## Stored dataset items
☆ ☆ ☆ ☆ ☆

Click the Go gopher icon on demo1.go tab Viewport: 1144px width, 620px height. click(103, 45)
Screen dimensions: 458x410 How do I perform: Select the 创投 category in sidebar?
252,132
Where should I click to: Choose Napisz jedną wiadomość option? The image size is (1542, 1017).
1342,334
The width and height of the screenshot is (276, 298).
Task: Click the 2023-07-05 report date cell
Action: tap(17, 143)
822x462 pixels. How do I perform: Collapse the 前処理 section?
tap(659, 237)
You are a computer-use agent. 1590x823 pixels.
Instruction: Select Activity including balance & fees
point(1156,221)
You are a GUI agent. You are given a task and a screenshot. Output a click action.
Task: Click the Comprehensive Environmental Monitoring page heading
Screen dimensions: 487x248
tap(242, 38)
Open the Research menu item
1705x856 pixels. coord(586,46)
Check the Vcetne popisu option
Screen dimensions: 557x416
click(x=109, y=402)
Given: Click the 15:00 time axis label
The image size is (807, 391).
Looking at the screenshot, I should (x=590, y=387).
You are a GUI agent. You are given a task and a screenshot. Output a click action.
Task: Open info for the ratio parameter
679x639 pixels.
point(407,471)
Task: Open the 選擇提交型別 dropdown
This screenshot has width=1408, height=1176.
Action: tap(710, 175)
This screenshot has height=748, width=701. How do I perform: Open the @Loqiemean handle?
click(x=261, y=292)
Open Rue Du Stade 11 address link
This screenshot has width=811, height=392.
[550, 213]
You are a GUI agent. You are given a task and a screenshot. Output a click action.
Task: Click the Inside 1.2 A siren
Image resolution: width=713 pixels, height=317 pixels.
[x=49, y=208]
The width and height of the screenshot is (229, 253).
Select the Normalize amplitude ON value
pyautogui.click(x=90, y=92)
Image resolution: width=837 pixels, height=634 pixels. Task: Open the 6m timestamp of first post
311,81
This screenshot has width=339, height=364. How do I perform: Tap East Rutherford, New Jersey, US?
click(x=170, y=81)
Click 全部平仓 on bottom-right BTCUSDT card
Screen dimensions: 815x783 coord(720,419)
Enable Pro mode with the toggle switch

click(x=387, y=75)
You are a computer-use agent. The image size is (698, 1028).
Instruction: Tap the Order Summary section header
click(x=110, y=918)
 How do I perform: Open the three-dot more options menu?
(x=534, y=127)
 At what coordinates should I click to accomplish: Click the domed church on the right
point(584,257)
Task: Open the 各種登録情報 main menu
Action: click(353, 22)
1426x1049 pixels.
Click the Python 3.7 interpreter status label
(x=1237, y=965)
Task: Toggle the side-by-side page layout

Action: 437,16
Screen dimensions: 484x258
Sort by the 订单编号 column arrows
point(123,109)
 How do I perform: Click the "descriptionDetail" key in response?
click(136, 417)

☆ ☆ ☆ ☆ ☆

## Exercise aim
Format the lines above as a numbered list, beginning with the line containing "822x462 pixels. How" and continuing through the line containing "Action: 437,16". Leave out any blank lines.

## Result of the exercise
1. 822x462 pixels. How do I perform: Collapse the 前処理 section?
2. tap(659, 237)
3. You are a computer-use agent. 1590x823 pixels.
4. Instruction: Select Activity including balance & fees
5. point(1156,221)
6. You are a GUI agent. You are given a task and a screenshot. Output a click action.
7. Task: Click the Comprehensive Environmental Monitoring page heading
8. Screen dimensions: 487x248
9. tap(242, 38)
10. Open the Research menu item
11. 1705x856 pixels. coord(586,46)
12. Check the Vcetne popisu option
13. Screen dimensions: 557x416
14. click(x=109, y=402)
15. Given: Click the 15:00 time axis label
16. The image size is (807, 391).
17. Looking at the screenshot, I should (x=590, y=387).
18. You are a GUI agent. You are given a task and a screenshot. Output a click action.
19. Task: Open info for the ratio parameter
20. 679x639 pixels.
21. point(407,471)
22. Task: Open the 選擇提交型別 dropdown
23. This screenshot has width=1408, height=1176.
24. Action: tap(710, 175)
25. This screenshot has height=748, width=701. How do I perform: Open the @Loqiemean handle?
26. click(x=261, y=292)
27. Open Rue Du Stade 11 address link
28. This screenshot has width=811, height=392.
29. [550, 213]
30. You are a GUI agent. You are given a task and a screenshot. Output a click action.
31. Task: Click the Inside 1.2 A siren
32. Image resolution: width=713 pixels, height=317 pixels.
33. [x=49, y=208]
34. The width and height of the screenshot is (229, 253).
35. Select the Normalize amplitude ON value
36. pyautogui.click(x=90, y=92)
37. Image resolution: width=837 pixels, height=634 pixels. Task: Open the 6m timestamp of first post
38. 311,81
39. This screenshot has width=339, height=364. How do I perform: Tap East Rutherford, New Jersey, US?
40. click(x=170, y=81)
41. Click 全部平仓 on bottom-right BTCUSDT card
42. Screen dimensions: 815x783 coord(720,419)
43. Enable Pro mode with the toggle switch
44. click(x=387, y=75)
45. You are a computer-use agent. The image size is (698, 1028).
46. Instruction: Tap the Order Summary section header
47. click(x=110, y=918)
48.  How do I perform: Open the three-dot more options menu?
49. (x=534, y=127)
50.  At what coordinates should I click to accomplish: Click the domed church on the right
51. point(584,257)
52. Task: Open the 各種登録情報 main menu
53. Action: click(353, 22)
54. 1426x1049 pixels.
55. Click the Python 3.7 interpreter status label
56. (x=1237, y=965)
57. Task: Toggle the side-by-side page layout
58. Action: 437,16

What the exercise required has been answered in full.